◆出身・臺さんのジャズバンド
東日本大震災で被災した大槌町出身の臺だい隆裕さん(21)がジャズバンドを結成し、プロのトランペット奏者として一歩を踏み出した。「被災した自分だからこそ伝えられる音がある」と信じ、震災から5年間の思いを込めた自作曲を収録したCDを20日に発売する。(柿沼衣里)
5月末、かさ上げ工事が進む町中心部を一望する高台で愛用のトランペットを手にした。出身高校の生徒らに演奏を指導するため、自宅がある東京から月1度は通う。津波で自宅は全壊し、両親は町内にあるトレーラーハウスで暮らす。町を見渡し、「懐かしいけど、全然知らない町にも見える。いつも不思議な感覚です」と感慨を語った。
震災時は大槌高校1年。吹奏楽部の練習中に揺れに襲われた。高台の高校は避難所になり、住民が避難し、遺体も運び込まれた。1枚の毛布を巡って大人がけんかをした。吹奏楽の練習を再開すると、避難者から「うるさい」と心ない言葉を浴びせられた。大好きだった音楽は「空腹を満たすことも、冷えた体を温めることもできない無価値なもの」と思えた。

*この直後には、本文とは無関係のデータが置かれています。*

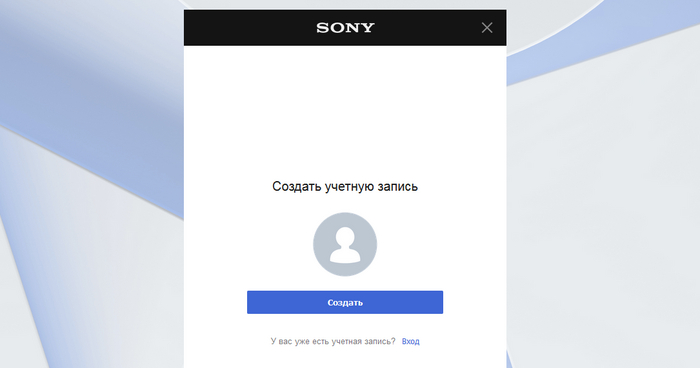Screen dimensions: 700x368
Task: Click blank white area above the heading
Action: pyautogui.click(x=345, y=112)
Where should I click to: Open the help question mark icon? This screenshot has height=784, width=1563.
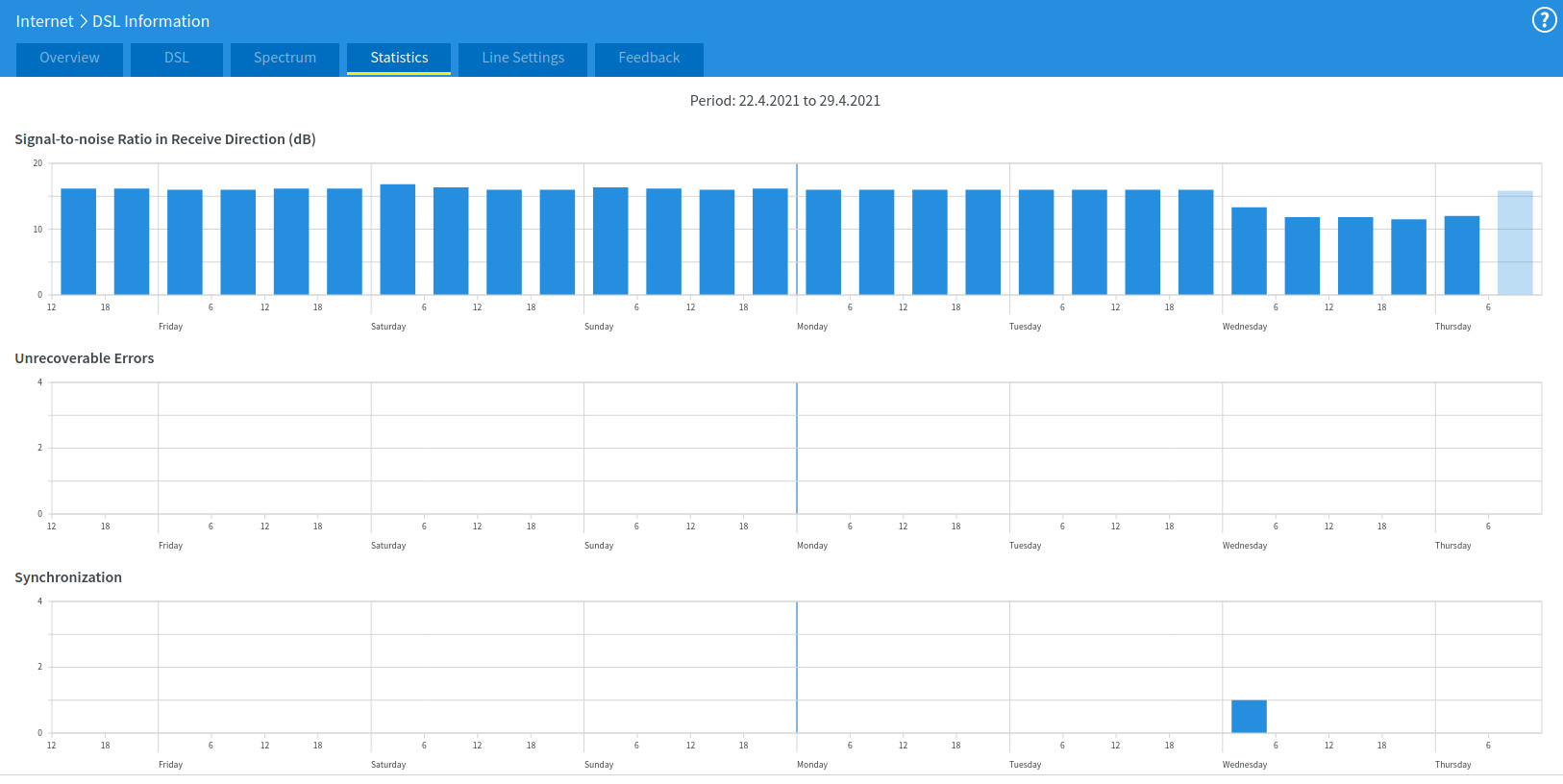1544,20
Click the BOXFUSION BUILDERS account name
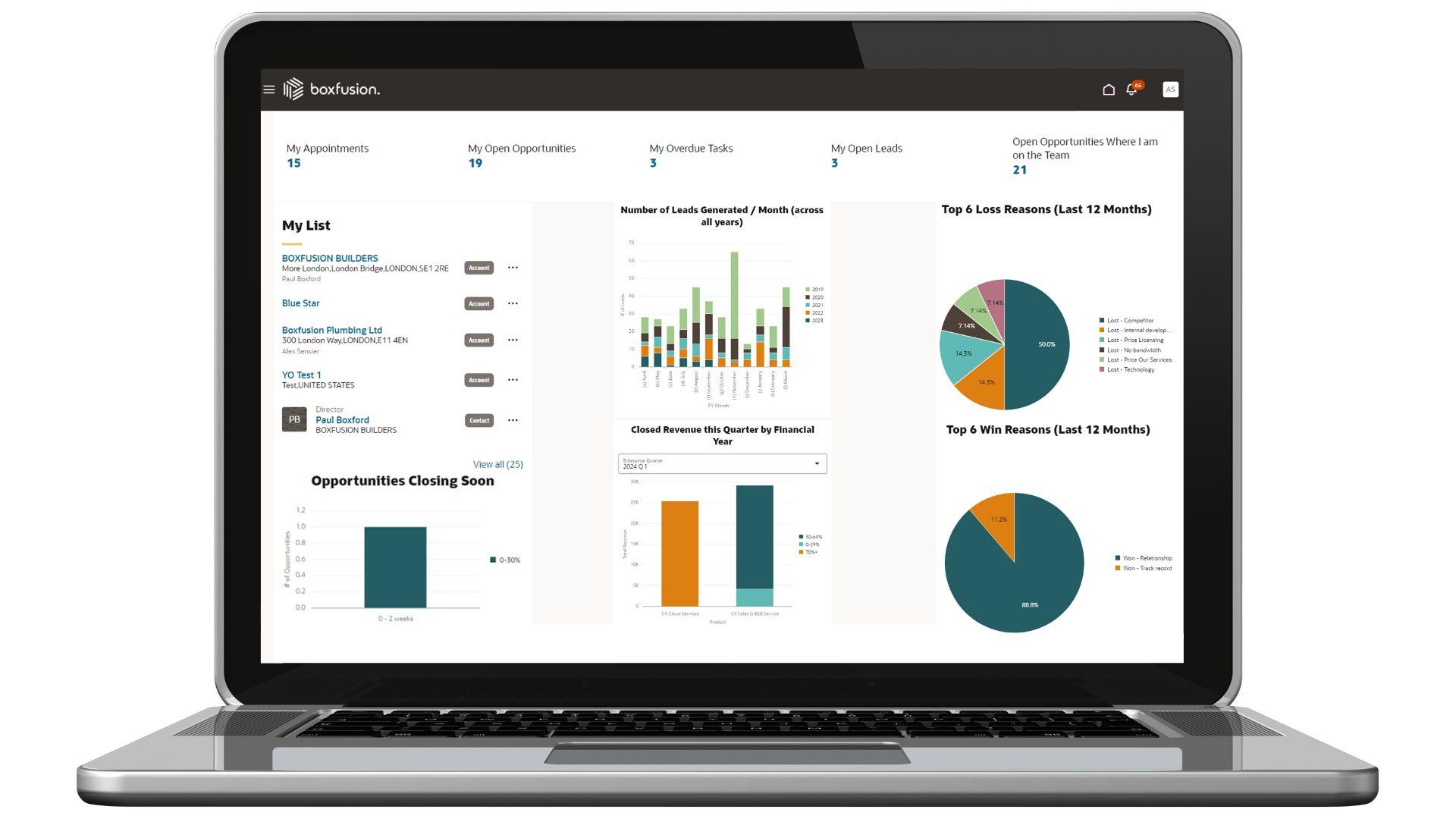The width and height of the screenshot is (1456, 819). point(330,257)
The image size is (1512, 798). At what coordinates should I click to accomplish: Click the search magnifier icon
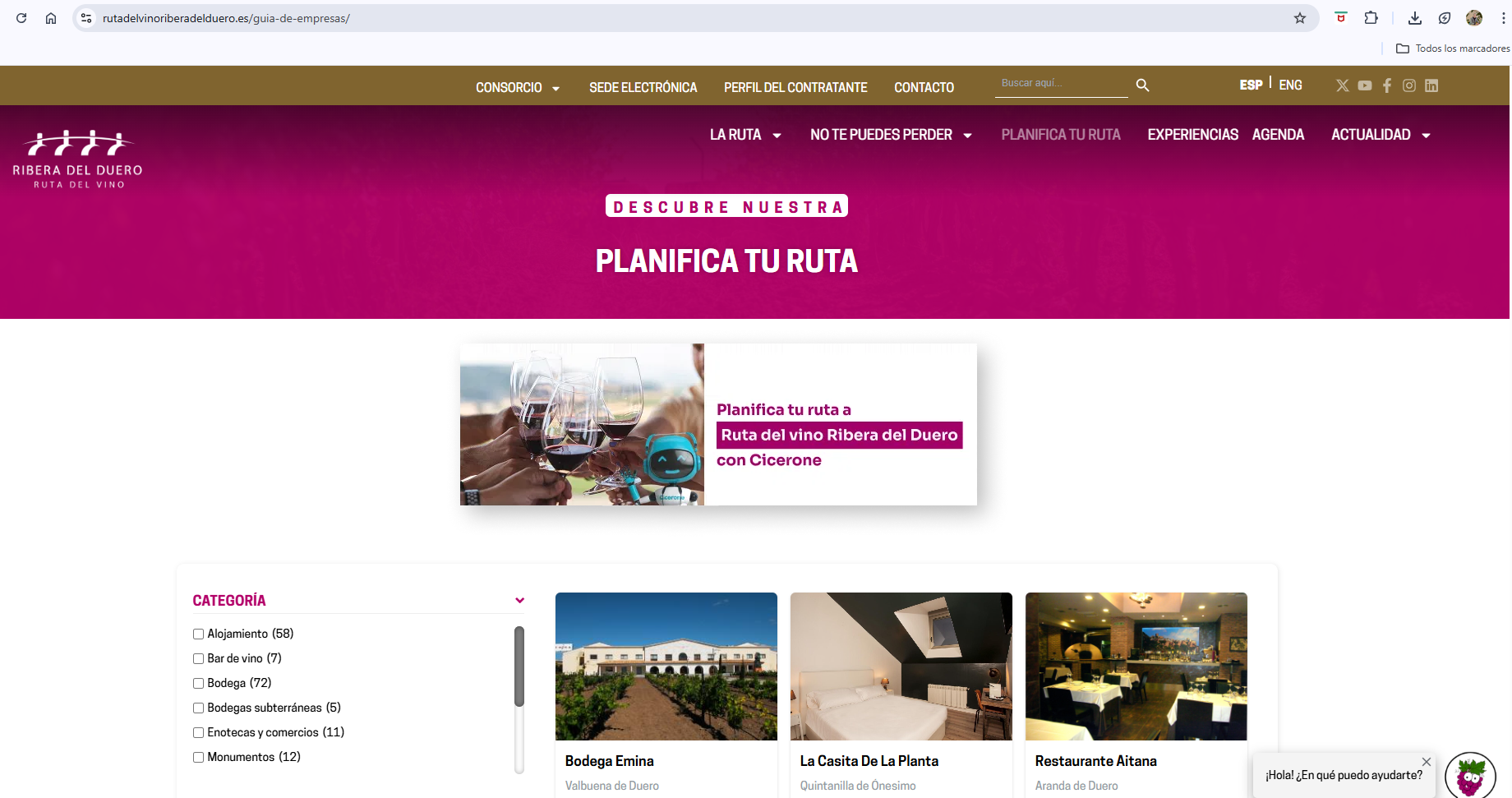tap(1142, 85)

震災の3か月後、町内で復興イベントが開かれた。吹奏楽部の一員として震災後初めてステージに上がり、住民の前で演奏した。明るい演歌中心だったが、渇いた喉を潤すように住民が聴き入り、「待ってたよ」「元気が出た」と涙ぐんで声を掛けてきた。「無価値」と思っていた音楽で気持ちがつながった気がし、涙が止まらなかった。「音楽は、物理的には何も満たしてくれない。でも、計り知れない力がある」。高校卒業後の2013年、プロを目指して東京の音楽専門学校に入学した。15年3月の町主催の追悼式典では「ふるさと」をトランペットでソロ演奏した。
ジャズバンドを結成したのは15年夏。同年春に専門学校を卒業した関東在住のピアノやサックス奏者ら6人でつくった。中心になった臺さんが、大槌の復興への思いを込めてバンド名を
「TSUCHIOTO(槌音つちおと)」と名付けた。CDには、5年間に味わった絶望や希望、音楽への熱い思いを込めた3曲を収録し、力強いリズムを刻む。
父の隆明さん(54)は震災後、会社員をやめ、被災地の子どもたちの音楽活動を支援する一般社団法人「槌音」の代表をしている。臺さんも将来は大槌に戻り、活動を引き継ぎたいと思っている。「被災経験を音楽で表現するのは誰でもできることじゃない。仲間と一緒に、『槌音』を響かせていきたい」と決意を語った。
CDは、「槌音」(090・8920・6803)で注文を受け付ける。